## Dati estratti

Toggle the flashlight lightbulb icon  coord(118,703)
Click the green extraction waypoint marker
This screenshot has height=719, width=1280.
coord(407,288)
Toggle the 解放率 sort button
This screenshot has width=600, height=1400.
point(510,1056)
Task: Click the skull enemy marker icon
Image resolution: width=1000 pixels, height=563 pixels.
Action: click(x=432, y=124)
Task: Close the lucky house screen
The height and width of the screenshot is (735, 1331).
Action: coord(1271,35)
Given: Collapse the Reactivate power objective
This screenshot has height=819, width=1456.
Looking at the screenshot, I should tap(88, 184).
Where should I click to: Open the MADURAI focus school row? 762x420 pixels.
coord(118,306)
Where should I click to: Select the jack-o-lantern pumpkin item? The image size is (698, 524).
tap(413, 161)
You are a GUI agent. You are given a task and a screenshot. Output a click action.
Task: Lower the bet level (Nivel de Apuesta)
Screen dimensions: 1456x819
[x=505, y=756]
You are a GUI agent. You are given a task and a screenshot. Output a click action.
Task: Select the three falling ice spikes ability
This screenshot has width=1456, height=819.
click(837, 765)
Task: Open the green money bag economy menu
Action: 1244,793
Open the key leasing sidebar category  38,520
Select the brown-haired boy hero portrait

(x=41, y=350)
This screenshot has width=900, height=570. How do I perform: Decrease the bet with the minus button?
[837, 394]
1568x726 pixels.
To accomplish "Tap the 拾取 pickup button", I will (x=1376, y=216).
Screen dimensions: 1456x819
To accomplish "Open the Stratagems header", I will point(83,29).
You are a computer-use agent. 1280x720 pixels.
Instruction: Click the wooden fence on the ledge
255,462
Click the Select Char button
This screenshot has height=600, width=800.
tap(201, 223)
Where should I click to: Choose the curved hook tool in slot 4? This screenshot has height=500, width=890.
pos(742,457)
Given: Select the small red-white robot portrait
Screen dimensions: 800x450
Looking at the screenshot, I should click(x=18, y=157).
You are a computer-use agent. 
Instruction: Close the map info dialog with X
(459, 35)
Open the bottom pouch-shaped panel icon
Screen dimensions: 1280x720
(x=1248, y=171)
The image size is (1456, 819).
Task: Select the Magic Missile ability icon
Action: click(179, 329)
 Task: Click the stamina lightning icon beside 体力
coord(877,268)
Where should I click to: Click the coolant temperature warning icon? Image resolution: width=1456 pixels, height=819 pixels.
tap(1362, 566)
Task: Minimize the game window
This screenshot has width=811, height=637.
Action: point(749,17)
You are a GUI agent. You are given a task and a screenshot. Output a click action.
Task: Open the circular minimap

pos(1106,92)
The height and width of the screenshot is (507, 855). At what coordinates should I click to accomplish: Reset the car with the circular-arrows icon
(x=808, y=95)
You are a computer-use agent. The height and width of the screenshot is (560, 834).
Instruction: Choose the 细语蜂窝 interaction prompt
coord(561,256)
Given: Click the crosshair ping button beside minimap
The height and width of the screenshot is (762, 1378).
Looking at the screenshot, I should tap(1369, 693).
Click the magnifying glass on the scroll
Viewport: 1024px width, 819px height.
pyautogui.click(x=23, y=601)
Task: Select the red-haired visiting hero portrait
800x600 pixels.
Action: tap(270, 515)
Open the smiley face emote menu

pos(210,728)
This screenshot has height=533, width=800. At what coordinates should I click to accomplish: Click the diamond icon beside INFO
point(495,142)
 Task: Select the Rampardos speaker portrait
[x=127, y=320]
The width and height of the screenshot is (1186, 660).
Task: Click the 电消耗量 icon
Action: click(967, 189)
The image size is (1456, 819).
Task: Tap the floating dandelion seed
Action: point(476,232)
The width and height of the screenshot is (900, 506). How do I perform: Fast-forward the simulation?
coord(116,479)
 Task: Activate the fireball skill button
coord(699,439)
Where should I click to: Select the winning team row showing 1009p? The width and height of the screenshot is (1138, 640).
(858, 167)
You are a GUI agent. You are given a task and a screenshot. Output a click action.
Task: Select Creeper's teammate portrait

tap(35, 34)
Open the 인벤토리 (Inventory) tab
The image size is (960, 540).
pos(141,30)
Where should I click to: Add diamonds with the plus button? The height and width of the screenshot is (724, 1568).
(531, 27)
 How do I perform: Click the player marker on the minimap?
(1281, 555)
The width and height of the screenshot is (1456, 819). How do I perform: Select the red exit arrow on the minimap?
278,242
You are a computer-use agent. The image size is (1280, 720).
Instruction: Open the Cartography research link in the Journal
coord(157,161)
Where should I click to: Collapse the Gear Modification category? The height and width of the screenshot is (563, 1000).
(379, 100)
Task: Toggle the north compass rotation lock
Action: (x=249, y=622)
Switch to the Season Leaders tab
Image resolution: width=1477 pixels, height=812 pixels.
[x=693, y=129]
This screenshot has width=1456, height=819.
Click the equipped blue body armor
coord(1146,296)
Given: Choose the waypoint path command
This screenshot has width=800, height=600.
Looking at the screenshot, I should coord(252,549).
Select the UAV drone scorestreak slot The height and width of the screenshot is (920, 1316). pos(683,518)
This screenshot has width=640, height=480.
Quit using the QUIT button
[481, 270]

## Consegna
Disponi in un elenco numerato solo le righe dei dati che partono da quella contenente "Where should I click to: Select the winning" e arrivano a quella contenente "(1281, 555)", entrambe incluse. Tralascia le righe vuote.

## Risposta
1. Where should I click to: Select the winning team row showing 1009p? The width and height of the screenshot is (1138, 640).
2. (858, 167)
3. You are a GUI agent. You are given a task and a screenshot. Output a click action.
4. Task: Select Creeper's teammate portrait
5. tap(35, 34)
6. Open the 인벤토리 (Inventory) tab
7. The image size is (960, 540).
8. pos(141,30)
9. Where should I click to: Add diamonds with the plus button? The height and width of the screenshot is (724, 1568).
10. (531, 27)
11.  How do I perform: Click the player marker on the minimap?
12. (1281, 555)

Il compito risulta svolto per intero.